## [Action item]
Look for the word "label" in the entries below, then copy every line that has it.

Top of Provided entries

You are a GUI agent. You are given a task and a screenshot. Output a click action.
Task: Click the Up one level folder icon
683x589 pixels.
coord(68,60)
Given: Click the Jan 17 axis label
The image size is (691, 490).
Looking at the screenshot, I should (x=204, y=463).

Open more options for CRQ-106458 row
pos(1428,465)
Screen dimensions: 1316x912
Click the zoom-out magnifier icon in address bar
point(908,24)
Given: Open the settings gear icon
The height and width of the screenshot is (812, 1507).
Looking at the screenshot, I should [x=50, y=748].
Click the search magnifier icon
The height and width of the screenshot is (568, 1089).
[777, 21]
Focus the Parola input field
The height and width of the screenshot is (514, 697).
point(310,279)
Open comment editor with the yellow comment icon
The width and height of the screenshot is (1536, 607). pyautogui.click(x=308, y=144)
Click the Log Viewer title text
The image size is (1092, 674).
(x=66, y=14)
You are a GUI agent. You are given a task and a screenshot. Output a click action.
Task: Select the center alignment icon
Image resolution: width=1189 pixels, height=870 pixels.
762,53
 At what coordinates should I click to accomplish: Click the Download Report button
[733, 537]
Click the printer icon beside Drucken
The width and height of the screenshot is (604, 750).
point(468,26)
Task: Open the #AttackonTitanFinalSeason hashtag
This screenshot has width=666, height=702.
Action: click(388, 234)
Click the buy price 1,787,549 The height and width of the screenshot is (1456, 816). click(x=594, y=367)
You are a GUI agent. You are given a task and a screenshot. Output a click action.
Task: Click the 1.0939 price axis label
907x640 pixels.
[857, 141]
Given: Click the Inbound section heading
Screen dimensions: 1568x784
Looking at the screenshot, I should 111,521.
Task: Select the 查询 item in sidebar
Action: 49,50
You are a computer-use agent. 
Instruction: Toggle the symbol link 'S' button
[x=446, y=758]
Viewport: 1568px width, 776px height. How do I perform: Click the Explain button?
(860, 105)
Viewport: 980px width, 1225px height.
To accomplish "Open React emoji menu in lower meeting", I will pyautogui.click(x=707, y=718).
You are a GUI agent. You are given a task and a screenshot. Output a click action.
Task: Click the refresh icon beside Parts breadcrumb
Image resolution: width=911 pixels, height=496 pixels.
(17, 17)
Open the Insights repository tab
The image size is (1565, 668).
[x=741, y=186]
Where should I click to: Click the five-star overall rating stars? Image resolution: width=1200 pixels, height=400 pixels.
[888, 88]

Bottom of Provided entries

## [Response box]
Given: Click the Jan 17 axis label
Task: Click the 1.0939 price axis label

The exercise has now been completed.